Barclays Capital, Credit Suisse First Boston and Morgan Stanley were the joint lead managers.

EM up on Treasuries

Emerging market debt saw higher prices in response to a Treasuries rally. Treasury yields contracted after comments made by Federal Reserve chairman nominee Ben Bernanke, who sent a signal to the market that he would follow the path set by outgoing Fed chief Alan Greenspan, if he gets the post.

"If I am confirmed, I am confident that my colleagues on the Federal Open Market Committee and I will maintain the focus on long-term price stability as monetary policy's greatest contribution to general economic prosperity and maximum employment," said Bernanke, a former Fed governor, to the Senate banking committee.

Those comments helped Treasuries gain strength. The yield on the 10-year note stood at 4.56%, from Monday's close of 4.62%.

A Treasuries rally translated into slightly higher returns for emerging market debt Tuesday. Nonetheless, trading volume was thin, remarked sources.

"The market is doing pretty well today [Tuesday]," said a sellside source.

"Brazil is doing well. Mexico is a couple of points wider, basically on the back of the Treasuries rally."

During the session, the JP Morgan EMBI Global Diversified index rose 0.3% while its spread over Treasuries widened by one basis point.

Brazil rebounds

The day before, Brazilian bonds saw selling pressure as political noise resurfaced. More allegations of wrong doings are plaguing finance minister Antonio Palocci. Investors fear that the country's market-friendly finance minister could become the latest victim of the country's long-lasting political scandal.

While Brazilian bonds came under pressure Monday, there was no sense of panic on the country's external debt side.

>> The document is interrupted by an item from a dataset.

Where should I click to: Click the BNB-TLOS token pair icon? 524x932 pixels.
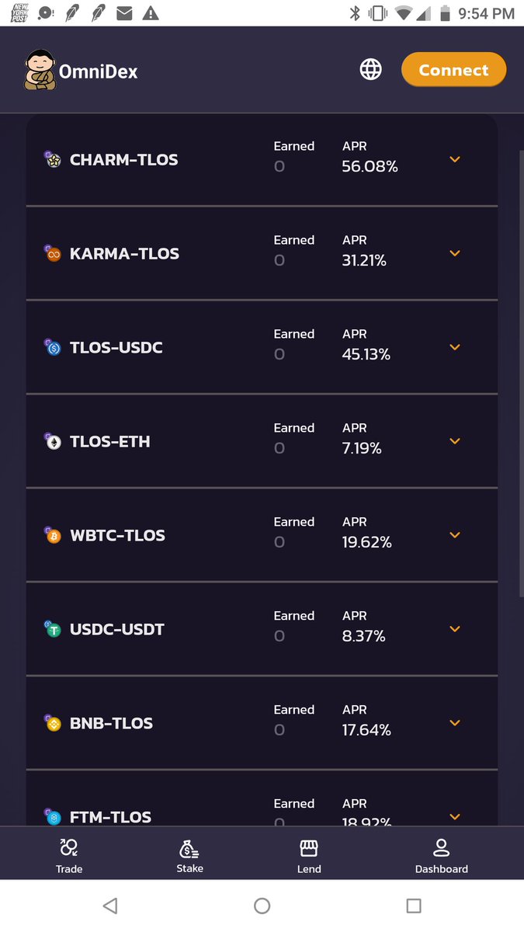tap(52, 724)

Instead the Brazilian currency felt the brunt of the news while the country's benchmark 2040 bond held above 120 bid, which is a sign that investors are comfortable with fundamentals, observed a market source.

During Tuesday's session, Brazilian paper rebounded and spreads tightened, said sources.

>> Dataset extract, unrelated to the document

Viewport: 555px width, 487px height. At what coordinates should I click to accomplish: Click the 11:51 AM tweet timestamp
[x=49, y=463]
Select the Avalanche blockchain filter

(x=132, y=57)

At session close, the 2040 bond gained 0.60 to 120.90 bid.

Nonetheless, the Palocci situation is difficult to assess, given the number of rumors floating around, noted a buyside source.

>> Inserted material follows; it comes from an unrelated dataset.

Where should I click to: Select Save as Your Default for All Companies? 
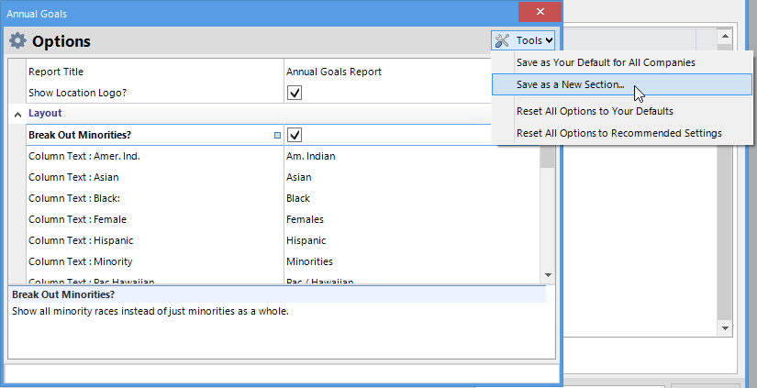[606, 62]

"If he does leave, the question is who will replace him?

"It's hard to make any judgment at this point. We are definitely more aware of the volatility," said the source.

Moreover, the market is over-confident about the continuity of economic policy, warned an emerging market analyst.

"Palocci could easily be gone a month from now, and there is no one of his caliber - combining political savvy with a strong commitment to good economic policy - who could step into the finance ministry," he said.

Focus on Mexico

This week investors will be focusing on United Mexican States' offering of three series of debt exchange warrants that would allow holders to exchange a specified amount of dollar-denominated global bonds in return for a fixed dollar principal amount of peso-denominated Bonos in pesos on the expiration date.

"I think that's a very welcome development," remarked the buyside source.

"It's a product that is not for everybody, so we need to really assess which accounts can do that, particularly because of the warrants structure," noted the buyside source.

"And Panama is doing a nice liability management operation. They are trying to retire some of the shorter maturity debt and issue on the longer end," said the source.

The Republic of Panama announced Monday an offer to swap its global bonds for cash. Additionally, the country said it would issue global bonds due 2026 to finance the tender offer.

Although this week sees a deluge of economic data out of the United States, the buyside source said the focus will be on Mexico.

"I think everybody is reaching fatigue from U.S. data. We don't know what is driving us anymore," said the source, adding that the market will be fairly quiet leading into next week's Thanksgiving break in the United States - that is, unless Brazil sees more volatility.

Overall, market sentiment is positive and should remain so until year-end as investors feed into the traditional year-end rally.

"We have seen inflows again," which is helping support the market sentiment, remarked the buyside source.